The Netherlands Authority for Consumers and Markets (ACM) has imposed fines, totaling almost four million euros, on two major collectors of used cooking oil, for making cartel agreements regarding the purchase of used cooking oil. The companies colluded in order to keep purchase prices as low as possible. This enabled them to improve their margins. They also shared suppliers among each other, and exchanged competitively-sensitive information. These practices took place between 2012 through 2018. Small hospitality businesses in particular, such as restaurants and snack bars, were harmed by the cartel agreements. ACM was able to track down this case thanks to information received from the Netherlands Food and Consumer Product Safety Authority (NVWA).
Martijn Snoep, Chairman of the Board of ACM, adds: ‘Businesses cannot make secret arrangements about their selling prices nor about their purchase prices. Buyer cartels harm competition and disadvantage suppliers. Such cartels result in suppliers receiving a lower price for their products.’

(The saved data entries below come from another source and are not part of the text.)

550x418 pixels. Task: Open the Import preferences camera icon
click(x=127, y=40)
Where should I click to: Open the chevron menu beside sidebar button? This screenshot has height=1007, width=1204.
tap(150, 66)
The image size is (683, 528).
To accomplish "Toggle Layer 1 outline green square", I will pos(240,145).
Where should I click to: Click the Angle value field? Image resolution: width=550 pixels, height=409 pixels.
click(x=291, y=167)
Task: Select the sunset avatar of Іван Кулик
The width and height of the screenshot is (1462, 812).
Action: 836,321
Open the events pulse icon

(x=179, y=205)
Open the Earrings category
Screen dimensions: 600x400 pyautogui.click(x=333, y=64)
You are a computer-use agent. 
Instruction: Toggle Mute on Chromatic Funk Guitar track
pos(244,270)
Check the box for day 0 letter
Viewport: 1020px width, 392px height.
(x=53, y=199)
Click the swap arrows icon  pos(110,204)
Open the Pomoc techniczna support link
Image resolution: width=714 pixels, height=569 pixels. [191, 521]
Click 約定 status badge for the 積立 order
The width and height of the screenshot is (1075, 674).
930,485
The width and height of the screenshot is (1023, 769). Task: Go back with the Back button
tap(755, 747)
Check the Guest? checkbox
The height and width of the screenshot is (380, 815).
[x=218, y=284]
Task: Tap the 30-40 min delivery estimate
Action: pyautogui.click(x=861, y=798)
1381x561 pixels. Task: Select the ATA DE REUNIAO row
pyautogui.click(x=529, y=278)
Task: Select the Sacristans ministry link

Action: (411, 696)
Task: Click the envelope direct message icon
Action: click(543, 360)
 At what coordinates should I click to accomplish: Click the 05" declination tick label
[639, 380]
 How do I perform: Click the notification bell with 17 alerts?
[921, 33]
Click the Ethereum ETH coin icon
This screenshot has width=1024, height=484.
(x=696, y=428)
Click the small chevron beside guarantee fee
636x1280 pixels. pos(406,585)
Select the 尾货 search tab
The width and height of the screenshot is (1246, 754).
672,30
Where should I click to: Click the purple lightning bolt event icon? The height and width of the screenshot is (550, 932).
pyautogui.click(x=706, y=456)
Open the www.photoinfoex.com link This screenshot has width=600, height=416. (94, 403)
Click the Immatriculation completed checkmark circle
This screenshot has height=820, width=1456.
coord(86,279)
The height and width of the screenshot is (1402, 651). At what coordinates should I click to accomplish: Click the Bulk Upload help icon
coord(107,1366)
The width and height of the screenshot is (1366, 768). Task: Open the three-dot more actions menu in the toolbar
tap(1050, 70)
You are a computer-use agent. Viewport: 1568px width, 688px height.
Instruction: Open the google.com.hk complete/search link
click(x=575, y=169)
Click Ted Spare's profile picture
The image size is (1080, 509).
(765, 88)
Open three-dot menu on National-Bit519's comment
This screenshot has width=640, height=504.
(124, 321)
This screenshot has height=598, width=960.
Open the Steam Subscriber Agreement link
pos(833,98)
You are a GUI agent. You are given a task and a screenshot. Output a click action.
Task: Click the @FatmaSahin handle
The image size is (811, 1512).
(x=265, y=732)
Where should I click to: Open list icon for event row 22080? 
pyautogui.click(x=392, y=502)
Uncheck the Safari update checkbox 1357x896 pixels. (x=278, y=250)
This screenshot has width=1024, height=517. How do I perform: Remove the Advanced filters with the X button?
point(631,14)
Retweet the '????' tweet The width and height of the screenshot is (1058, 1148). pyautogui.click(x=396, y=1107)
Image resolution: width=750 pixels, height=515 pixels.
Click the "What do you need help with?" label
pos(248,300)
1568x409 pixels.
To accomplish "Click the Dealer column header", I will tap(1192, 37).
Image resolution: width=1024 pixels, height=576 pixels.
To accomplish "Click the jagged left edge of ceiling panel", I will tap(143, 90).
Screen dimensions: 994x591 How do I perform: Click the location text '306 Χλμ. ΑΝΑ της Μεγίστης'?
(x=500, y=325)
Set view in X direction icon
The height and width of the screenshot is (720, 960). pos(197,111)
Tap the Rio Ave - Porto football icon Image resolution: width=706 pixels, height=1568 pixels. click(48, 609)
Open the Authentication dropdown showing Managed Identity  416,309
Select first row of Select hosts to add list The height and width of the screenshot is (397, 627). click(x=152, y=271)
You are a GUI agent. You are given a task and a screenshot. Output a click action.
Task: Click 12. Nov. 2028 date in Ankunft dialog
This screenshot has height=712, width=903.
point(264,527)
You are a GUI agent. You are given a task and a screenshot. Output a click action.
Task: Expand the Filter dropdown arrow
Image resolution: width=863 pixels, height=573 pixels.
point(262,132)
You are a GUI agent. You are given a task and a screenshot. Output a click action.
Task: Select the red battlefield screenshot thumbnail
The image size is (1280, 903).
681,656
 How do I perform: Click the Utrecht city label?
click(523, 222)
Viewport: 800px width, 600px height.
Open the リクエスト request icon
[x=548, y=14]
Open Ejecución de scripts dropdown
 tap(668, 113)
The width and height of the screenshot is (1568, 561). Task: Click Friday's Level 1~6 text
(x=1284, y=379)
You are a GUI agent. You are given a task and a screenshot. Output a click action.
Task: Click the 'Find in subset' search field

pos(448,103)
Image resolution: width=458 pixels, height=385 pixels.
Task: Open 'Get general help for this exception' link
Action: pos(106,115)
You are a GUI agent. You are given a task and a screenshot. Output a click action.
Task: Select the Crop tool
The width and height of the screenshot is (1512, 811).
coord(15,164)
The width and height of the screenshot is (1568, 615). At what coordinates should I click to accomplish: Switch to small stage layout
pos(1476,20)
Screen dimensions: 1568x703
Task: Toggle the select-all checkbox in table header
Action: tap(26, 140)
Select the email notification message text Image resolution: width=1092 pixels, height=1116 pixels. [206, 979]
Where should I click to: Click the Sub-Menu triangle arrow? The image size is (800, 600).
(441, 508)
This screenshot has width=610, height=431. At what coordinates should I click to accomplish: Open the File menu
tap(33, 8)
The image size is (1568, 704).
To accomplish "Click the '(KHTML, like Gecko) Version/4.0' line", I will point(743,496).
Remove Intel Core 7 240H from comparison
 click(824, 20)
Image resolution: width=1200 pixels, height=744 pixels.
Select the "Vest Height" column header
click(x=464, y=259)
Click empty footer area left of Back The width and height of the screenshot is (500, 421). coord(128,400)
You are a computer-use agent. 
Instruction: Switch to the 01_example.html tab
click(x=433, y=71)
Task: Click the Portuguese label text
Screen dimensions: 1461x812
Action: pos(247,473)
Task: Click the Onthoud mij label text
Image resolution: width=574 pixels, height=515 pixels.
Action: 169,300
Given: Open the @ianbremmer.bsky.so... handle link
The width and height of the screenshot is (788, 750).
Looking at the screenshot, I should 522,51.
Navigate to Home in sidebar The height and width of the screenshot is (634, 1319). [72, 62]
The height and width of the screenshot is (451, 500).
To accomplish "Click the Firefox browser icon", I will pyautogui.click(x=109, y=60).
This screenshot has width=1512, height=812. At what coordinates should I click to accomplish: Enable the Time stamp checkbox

Who were involved in this cartel?
The former Rotie and Nieuwcom made arrangements with each other. Additionally, the former Rotie and another company also made arrangements with each other. Additionally, former collector Rotie and another company also made arrangements with each other. That other company went bankrupt prior to the start of ACM’s procedure. Personal fines are imposed on three individuals who exercised de facto leadership over the cartel arrangements for their involvement at the time of when the practices took place. The fines imposed on these individuals amount to 190,000 euros in total. These individuals as well as the companies have cooperated with ACM’s procedure. That is why ACM has lowered their fines.
How did the cartel work?
Used cooking oil (UCO) is an important and sustainable raw material for biodiesel. The EU and the Dutch government stimulate the use of biodiesel in order to promote the use of sustainable fuels for transportation. Collectors buy used cooking oil primarily from businesses in the hospitality and food industry.
The collectors held regular discussions among themselves regarding the purchase prices they paid suppliers of used cooking oil. They also discussed who could visit which supplier, and they exchanged price information. The collectors confronted each other when one of them had visited ‘their’ supplier anyway and had offered too high a price. These interactions mostly took place over email and WhatsApp.